Next Article in Journal
Brain Neuroplasticity Leveraging Virtual Reality and Brain–Computer Interface Technologies
Previous Article in Journal
An Algorithm for Generating Outdoor Floor Plans and 3D Models of Rural Houses Based on Backpack LiDAR
 
 
Article
Peer-Review Record

Enhancing Facial Expression Recognition through Light Field Cameras

Sensors 2024, 24(17), 5724; https://doi.org/10.3390/s24175724
by Sabrine Djedjiga Oucherif 1,*, Mohamad Motasem Nawaf 2,*, Jean-Marc Boï 2, Lionel Nicod 3, Elodie Mallor 3, Séverine Dubuisson 2 and Djamal Merad 2
Reviewer 1: Anonymous
Reviewer 2: Anonymous
Sensors 2024, 24(17), 5724; https://doi.org/10.3390/s24175724
Submission received: 6 August 2024 / Revised: 26 August 2024 / Accepted: 30 August 2024 / Published: 3 September 2024
(This article belongs to the Section Sensing and Imaging)

Round 1

Reviewer 1 Report

Comments and Suggestions for Authors

The manuscript investigated a multimodal facial expression recognition method based on light field camera. The study compared the recognition results of unimodal models and multimodal fusion under different fusion strategies, as well as different fusion modes of sub-aperture,full-in-focus, and depth maps from the light field camera. The study also investigated the recognition capabilities of different fusion modes under two evaluation methods. The topic is interesting and useful.

1. Figure 8 is somewhat redundant, and the text description is already clear.

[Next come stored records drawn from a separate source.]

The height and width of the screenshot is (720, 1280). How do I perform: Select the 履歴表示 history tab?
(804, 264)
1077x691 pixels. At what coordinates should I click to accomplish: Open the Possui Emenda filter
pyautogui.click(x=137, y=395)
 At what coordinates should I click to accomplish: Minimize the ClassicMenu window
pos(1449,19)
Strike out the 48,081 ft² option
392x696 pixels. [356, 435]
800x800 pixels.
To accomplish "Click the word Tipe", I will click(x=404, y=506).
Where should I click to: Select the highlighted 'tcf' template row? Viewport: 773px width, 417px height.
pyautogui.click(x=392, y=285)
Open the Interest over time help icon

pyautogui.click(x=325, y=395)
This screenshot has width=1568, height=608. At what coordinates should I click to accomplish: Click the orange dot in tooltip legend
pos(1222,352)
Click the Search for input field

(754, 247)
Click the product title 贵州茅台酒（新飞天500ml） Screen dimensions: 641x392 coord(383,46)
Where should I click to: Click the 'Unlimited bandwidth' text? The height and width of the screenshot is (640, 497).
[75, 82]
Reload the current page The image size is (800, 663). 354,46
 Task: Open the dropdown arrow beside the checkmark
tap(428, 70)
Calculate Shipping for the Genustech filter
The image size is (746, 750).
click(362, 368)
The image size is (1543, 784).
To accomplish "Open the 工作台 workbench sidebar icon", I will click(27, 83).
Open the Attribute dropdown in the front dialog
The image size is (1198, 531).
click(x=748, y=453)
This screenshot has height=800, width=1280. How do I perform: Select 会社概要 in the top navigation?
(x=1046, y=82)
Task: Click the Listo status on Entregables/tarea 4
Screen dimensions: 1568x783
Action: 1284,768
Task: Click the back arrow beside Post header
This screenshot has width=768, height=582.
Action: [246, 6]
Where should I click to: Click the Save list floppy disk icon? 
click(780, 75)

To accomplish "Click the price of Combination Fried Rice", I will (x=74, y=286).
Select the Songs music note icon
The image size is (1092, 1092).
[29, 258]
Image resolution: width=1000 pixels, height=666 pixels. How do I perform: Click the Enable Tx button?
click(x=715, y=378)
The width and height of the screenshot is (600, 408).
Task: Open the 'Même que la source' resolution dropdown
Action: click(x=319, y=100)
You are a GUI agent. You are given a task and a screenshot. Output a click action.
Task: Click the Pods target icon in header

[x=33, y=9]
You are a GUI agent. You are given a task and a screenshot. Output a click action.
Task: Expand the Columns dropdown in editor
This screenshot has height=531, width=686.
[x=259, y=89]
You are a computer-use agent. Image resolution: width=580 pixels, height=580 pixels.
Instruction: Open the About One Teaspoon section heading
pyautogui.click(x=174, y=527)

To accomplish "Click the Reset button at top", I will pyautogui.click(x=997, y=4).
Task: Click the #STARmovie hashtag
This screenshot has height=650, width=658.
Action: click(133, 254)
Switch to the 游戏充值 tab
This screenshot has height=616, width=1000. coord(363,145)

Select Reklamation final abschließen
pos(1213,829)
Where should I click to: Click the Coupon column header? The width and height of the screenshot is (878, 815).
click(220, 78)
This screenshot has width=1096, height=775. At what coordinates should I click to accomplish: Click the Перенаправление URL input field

2. The model with depth maps did not yield good results. What is the fundamental reason for this? Is it due to the composition of the dataset? Is it possible to directly use LF to obtain depth maps and construct the dataset?

3. As shown in Table 6, under the SIE protocol, Model 5 performs better than Model 7. What does this indicate? Does it mean that depth information may not be necessary?

4. How were the test instances described in lines 509-513 obtained? No relevant data was found in Tables 5 and 6.

5. Does “protocol 2” in Figure 10 refer to SSE or SIE?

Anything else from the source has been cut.